Automatic Path Assignment Quant Cloud automatically assigns the underlying storage directory path for your volume. The platform creates a unique path structure based on:

  • Organization context
  • Application name
  • Environment name
  • Volume name

This automatic path management ensures no conflicts occur while providing organized storage structure. The root directory will be automatically set to /{volume-name} as indicated in the interface.

Creating the Volume

Submit Volume Definition After configuring the volume name and description, click “Define Volume” to create the new logical volume. The platform will:

  1. Validate the volume name for uniqueness and format
  2. Create the logical volume definition in the environment
  3. Prepare the underlying storage structure
  4. Make the volume available for container mounting

After Volume Creation

Volume Availability Once created, the new volume immediately appears in the “Defined Logical Volumes” list for the environment. The volume is now ready for use and can be mounted into any container within the same environment.

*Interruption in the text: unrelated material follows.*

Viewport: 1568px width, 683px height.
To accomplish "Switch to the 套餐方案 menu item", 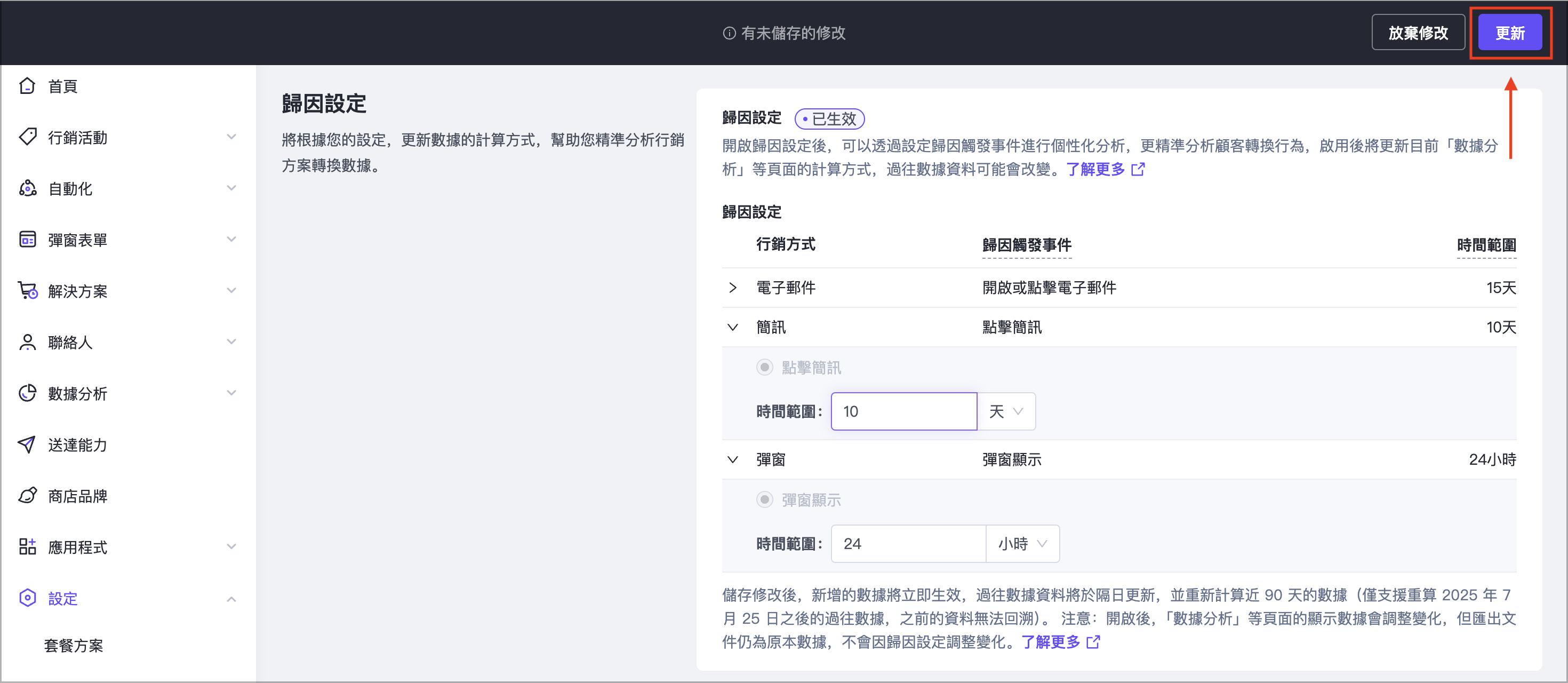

Next Steps for Usage To actually use the volume in your application:

  1. Configure Container Mount Points: Navigate to your environment’s “Edit Config” page
  2. Select Containers: Expand the containers that need access to this storage
  3. Add Mount Points: In the “Mount Points” section, select your new volume from the dropdown
  4. Specify Container Path: Define where the volume should be mounted inside the container
  5. Set Access Mode: Choose read-write or read-only access as appropriate

Volume Inheritance Volumes created in the production environment will automatically be inherited by new environments created after this volume definition. Existing environments will not automatically receive new volume definitions.

Common Volume Patterns

Application-Specific Storage

  • app-uploads for user-generated content
  • app-logs for persistent application logging
  • app-cache for performance optimization storage

Service-Specific Storage

  • redis-data for Redis persistence
  • elasticsearch-data for search index storage
  • nginx-cache for web server caching

Environment-Specific Storage

  • staging-test-data for staging environment testing
  • dev-scratch for development environment temporary storage
  • backup-storage for environment-specific backup data

Properly organized volume definitions provide the foundation for reliable, scalable persistent storage across your application’s lifecycle.